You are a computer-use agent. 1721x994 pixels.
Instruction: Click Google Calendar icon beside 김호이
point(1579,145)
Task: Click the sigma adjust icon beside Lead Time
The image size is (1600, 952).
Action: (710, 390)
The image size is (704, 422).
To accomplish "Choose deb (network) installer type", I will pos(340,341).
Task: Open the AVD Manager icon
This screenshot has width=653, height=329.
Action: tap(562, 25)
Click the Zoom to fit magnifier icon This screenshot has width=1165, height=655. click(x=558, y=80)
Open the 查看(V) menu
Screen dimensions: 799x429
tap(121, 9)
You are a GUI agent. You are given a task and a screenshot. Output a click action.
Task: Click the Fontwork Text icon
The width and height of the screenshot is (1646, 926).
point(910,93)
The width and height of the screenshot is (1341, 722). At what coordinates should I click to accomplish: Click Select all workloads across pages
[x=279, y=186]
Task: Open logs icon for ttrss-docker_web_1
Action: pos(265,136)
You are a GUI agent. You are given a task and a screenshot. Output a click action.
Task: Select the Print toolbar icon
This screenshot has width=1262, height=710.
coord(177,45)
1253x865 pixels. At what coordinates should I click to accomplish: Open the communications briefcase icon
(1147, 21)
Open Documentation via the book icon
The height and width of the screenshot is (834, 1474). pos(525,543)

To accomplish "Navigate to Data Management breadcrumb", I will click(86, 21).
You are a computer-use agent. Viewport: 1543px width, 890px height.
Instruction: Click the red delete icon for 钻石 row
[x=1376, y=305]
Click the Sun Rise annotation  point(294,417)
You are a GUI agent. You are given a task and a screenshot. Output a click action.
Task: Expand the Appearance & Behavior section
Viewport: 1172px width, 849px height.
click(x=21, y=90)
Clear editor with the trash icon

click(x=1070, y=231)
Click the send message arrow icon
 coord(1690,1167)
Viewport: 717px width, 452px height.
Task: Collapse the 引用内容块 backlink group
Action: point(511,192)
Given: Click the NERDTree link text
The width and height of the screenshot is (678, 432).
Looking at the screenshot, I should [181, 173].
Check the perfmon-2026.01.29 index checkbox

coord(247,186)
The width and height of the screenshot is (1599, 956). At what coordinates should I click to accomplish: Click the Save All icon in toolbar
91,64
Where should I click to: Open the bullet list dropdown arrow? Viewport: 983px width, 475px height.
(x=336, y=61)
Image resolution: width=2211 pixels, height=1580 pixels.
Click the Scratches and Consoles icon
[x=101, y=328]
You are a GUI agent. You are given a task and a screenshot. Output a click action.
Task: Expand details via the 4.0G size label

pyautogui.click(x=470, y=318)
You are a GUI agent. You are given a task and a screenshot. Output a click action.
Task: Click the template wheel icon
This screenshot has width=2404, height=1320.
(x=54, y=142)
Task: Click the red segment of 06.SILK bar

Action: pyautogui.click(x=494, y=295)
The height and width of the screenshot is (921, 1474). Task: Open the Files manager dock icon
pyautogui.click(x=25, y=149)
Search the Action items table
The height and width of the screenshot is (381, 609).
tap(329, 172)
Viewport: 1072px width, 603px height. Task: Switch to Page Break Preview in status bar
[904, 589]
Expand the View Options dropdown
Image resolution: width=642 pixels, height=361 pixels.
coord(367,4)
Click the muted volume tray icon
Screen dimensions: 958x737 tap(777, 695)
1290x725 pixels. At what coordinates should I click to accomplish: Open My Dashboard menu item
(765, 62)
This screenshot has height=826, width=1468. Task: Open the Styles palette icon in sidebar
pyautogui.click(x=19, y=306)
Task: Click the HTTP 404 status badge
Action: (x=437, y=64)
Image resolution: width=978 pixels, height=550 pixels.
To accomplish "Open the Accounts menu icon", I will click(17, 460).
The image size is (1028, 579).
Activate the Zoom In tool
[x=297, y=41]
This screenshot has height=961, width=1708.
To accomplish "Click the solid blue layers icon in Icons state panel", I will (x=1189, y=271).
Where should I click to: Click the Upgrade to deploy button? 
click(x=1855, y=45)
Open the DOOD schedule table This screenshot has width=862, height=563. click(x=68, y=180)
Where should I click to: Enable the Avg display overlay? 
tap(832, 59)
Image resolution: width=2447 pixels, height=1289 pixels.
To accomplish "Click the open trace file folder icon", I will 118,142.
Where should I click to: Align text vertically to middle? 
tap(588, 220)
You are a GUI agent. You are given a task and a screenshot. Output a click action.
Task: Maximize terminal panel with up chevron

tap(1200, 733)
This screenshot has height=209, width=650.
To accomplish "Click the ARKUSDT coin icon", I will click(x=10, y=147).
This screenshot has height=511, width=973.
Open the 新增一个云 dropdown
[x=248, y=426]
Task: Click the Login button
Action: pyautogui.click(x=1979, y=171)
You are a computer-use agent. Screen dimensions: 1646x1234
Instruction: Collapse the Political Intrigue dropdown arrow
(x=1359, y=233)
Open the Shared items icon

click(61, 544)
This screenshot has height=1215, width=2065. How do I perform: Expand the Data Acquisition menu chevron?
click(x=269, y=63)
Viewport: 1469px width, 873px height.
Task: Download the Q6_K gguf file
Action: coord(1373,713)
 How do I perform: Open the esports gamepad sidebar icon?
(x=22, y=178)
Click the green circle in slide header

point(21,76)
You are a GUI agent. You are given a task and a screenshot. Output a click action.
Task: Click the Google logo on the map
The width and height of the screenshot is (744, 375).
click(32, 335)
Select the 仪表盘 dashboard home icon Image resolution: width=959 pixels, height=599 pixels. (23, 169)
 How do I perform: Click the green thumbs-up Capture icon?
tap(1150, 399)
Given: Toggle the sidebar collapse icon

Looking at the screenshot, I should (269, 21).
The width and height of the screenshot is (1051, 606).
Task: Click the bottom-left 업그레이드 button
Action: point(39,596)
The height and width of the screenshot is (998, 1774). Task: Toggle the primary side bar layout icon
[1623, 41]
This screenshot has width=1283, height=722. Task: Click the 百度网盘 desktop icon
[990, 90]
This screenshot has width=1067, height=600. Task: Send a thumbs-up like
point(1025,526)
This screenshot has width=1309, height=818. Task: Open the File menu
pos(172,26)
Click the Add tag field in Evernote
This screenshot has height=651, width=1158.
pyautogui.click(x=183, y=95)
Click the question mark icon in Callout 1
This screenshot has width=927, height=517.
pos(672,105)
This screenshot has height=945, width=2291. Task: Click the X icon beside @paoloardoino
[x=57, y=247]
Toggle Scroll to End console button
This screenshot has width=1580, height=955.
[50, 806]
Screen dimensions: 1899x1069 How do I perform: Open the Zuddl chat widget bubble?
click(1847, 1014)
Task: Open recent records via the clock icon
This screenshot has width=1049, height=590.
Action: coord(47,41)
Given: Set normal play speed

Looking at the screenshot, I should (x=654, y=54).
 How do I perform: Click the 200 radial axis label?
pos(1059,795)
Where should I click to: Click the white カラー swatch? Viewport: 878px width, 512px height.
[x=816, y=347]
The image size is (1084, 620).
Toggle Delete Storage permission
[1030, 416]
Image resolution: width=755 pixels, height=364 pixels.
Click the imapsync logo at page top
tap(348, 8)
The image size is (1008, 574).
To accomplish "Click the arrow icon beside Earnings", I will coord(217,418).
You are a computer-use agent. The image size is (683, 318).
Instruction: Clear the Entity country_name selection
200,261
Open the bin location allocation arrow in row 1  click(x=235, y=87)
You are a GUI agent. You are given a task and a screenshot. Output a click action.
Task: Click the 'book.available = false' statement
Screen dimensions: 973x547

_ _ _ _ _ _ _

**THE PROBLEM**
The complete data is to be transcribed verbatim.

**TASK OUTPUT**
You are a computer-use agent. 1721x994 pixels.
Instruction: Click Google Calendar icon beside 김호이
point(1579,145)
Task: Click the sigma adjust icon beside Lead Time
The image size is (1600, 952).
Action: (710, 390)
The image size is (704, 422).
To accomplish "Choose deb (network) installer type", I will pos(340,341).
Task: Open the AVD Manager icon
This screenshot has width=653, height=329.
Action: tap(562, 25)
Click the Zoom to fit magnifier icon This screenshot has width=1165, height=655. click(x=558, y=80)
Open the 查看(V) menu
Screen dimensions: 799x429
tap(121, 9)
You are a GUI agent. You are given a task and a screenshot. Output a click action.
Task: Click the Fontwork Text icon
The width and height of the screenshot is (1646, 926).
point(910,93)
The width and height of the screenshot is (1341, 722). At what coordinates should I click to accomplish: Click Select all workloads across pages
[x=279, y=186]
Task: Open logs icon for ttrss-docker_web_1
Action: pos(265,136)
You are a GUI agent. You are given a task and a screenshot. Output a click action.
Task: Select the Print toolbar icon
This screenshot has width=1262, height=710.
coord(177,45)
1253x865 pixels. At what coordinates should I click to accomplish: Open the communications briefcase icon
(1147, 21)
Open Documentation via the book icon
The height and width of the screenshot is (834, 1474). pos(525,543)

To accomplish "Navigate to Data Management breadcrumb", I will click(86, 21).
You are a computer-use agent. Viewport: 1543px width, 890px height.
Instruction: Click the red delete icon for 钻石 row
[x=1376, y=305]
Click the Sun Rise annotation  point(294,417)
You are a GUI agent. You are given a task and a screenshot. Output a click action.
Task: Expand the Appearance & Behavior section
Viewport: 1172px width, 849px height.
click(x=21, y=90)
Clear editor with the trash icon

click(x=1070, y=231)
Click the send message arrow icon
 coord(1690,1167)
Viewport: 717px width, 452px height.
Task: Collapse the 引用内容块 backlink group
Action: point(511,192)
Given: Click the NERDTree link text
The width and height of the screenshot is (678, 432).
Looking at the screenshot, I should [181, 173].
Check the perfmon-2026.01.29 index checkbox

coord(247,186)
The width and height of the screenshot is (1599, 956). At what coordinates should I click to accomplish: Click the Save All icon in toolbar
91,64
Where should I click to: Open the bullet list dropdown arrow? Viewport: 983px width, 475px height.
(x=336, y=61)
Image resolution: width=2211 pixels, height=1580 pixels.
Click the Scratches and Consoles icon
[x=101, y=328]
You are a GUI agent. You are given a task and a screenshot. Output a click action.
Task: Expand details via the 4.0G size label

pyautogui.click(x=470, y=318)
You are a GUI agent. You are given a task and a screenshot. Output a click action.
Task: Click the template wheel icon
This screenshot has width=2404, height=1320.
(x=54, y=142)
Task: Click the red segment of 06.SILK bar

Action: pyautogui.click(x=494, y=295)
The height and width of the screenshot is (921, 1474). Task: Open the Files manager dock icon
pyautogui.click(x=25, y=149)
Search the Action items table
The height and width of the screenshot is (381, 609).
tap(329, 172)
Viewport: 1072px width, 603px height. Task: Switch to Page Break Preview in status bar
[904, 589]
Expand the View Options dropdown
Image resolution: width=642 pixels, height=361 pixels.
coord(367,4)
Click the muted volume tray icon
Screen dimensions: 958x737 tap(777, 695)
1290x725 pixels. At what coordinates should I click to accomplish: Open My Dashboard menu item
(765, 62)
This screenshot has height=826, width=1468. Task: Open the Styles palette icon in sidebar
pyautogui.click(x=19, y=306)
Task: Click the HTTP 404 status badge
Action: (x=437, y=64)
Image resolution: width=978 pixels, height=550 pixels.
To accomplish "Open the Accounts menu icon", I will click(17, 460).
The image size is (1028, 579).
Activate the Zoom In tool
[x=297, y=41]
This screenshot has height=961, width=1708.
To accomplish "Click the solid blue layers icon in Icons state panel", I will (x=1189, y=271).
Where should I click to: Click the Upgrade to deploy button? 
click(x=1855, y=45)
Open the DOOD schedule table This screenshot has width=862, height=563. click(x=68, y=180)
Where should I click to: Enable the Avg display overlay? 
tap(832, 59)
Image resolution: width=2447 pixels, height=1289 pixels.
To accomplish "Click the open trace file folder icon", I will 118,142.
Where should I click to: Align text vertically to middle? 
tap(588, 220)
You are a GUI agent. You are given a task and a screenshot. Output a click action.
Task: Maximize terminal panel with up chevron

tap(1200, 733)
This screenshot has height=209, width=650.
To accomplish "Click the ARKUSDT coin icon", I will click(x=10, y=147).
This screenshot has height=511, width=973.
Open the 新增一个云 dropdown
[x=248, y=426]
Task: Click the Login button
Action: pyautogui.click(x=1979, y=171)
You are a computer-use agent. Screen dimensions: 1646x1234
Instruction: Collapse the Political Intrigue dropdown arrow
(x=1359, y=233)
Open the Shared items icon

click(61, 544)
This screenshot has height=1215, width=2065. How do I perform: Expand the Data Acquisition menu chevron?
click(x=269, y=63)
Viewport: 1469px width, 873px height.
Task: Download the Q6_K gguf file
Action: coord(1373,713)
 How do I perform: Open the esports gamepad sidebar icon?
(x=22, y=178)
Click the green circle in slide header

point(21,76)
You are a GUI agent. You are given a task and a screenshot. Output a click action.
Task: Click the Google logo on the map
The width and height of the screenshot is (744, 375).
click(32, 335)
Select the 仪表盘 dashboard home icon Image resolution: width=959 pixels, height=599 pixels. (23, 169)
 How do I perform: Click the green thumbs-up Capture icon?
tap(1150, 399)
Given: Toggle the sidebar collapse icon

Looking at the screenshot, I should (269, 21).
The width and height of the screenshot is (1051, 606).
Task: Click the bottom-left 업그레이드 button
Action: point(39,596)
The height and width of the screenshot is (998, 1774). Task: Toggle the primary side bar layout icon
[1623, 41]
This screenshot has width=1283, height=722. Task: Click the 百度网盘 desktop icon
[990, 90]
This screenshot has width=1067, height=600. Task: Send a thumbs-up like
point(1025,526)
This screenshot has width=1309, height=818. Task: Open the File menu
pos(172,26)
Click the Add tag field in Evernote
This screenshot has height=651, width=1158.
pyautogui.click(x=183, y=95)
Click the question mark icon in Callout 1
This screenshot has width=927, height=517.
pos(672,105)
This screenshot has height=945, width=2291. Task: Click the X icon beside @paoloardoino
[x=57, y=247]
Toggle Scroll to End console button
This screenshot has width=1580, height=955.
[50, 806]
Screen dimensions: 1899x1069 How do I perform: Open the Zuddl chat widget bubble?
click(1847, 1014)
Task: Open recent records via the clock icon
This screenshot has width=1049, height=590.
Action: coord(47,41)
Given: Set normal play speed

Looking at the screenshot, I should (x=654, y=54).
 How do I perform: Click the 200 radial axis label?
pos(1059,795)
Where should I click to: Click the white カラー swatch? Viewport: 878px width, 512px height.
[x=816, y=347]
The image size is (1084, 620).
Toggle Delete Storage permission
[1030, 416]
Image resolution: width=755 pixels, height=364 pixels.
Click the imapsync logo at page top
tap(348, 8)
The image size is (1008, 574).
To accomplish "Click the arrow icon beside Earnings", I will coord(217,418).
You are a computer-use agent. The image size is (683, 318).
Instruction: Clear the Entity country_name selection
200,261
Open the bin location allocation arrow in row 1  click(x=235, y=87)
You are a GUI agent. You are given a task and a screenshot. Output a click action.
Task: Click the 'book.available = false' statement
Screen dimensions: 973x547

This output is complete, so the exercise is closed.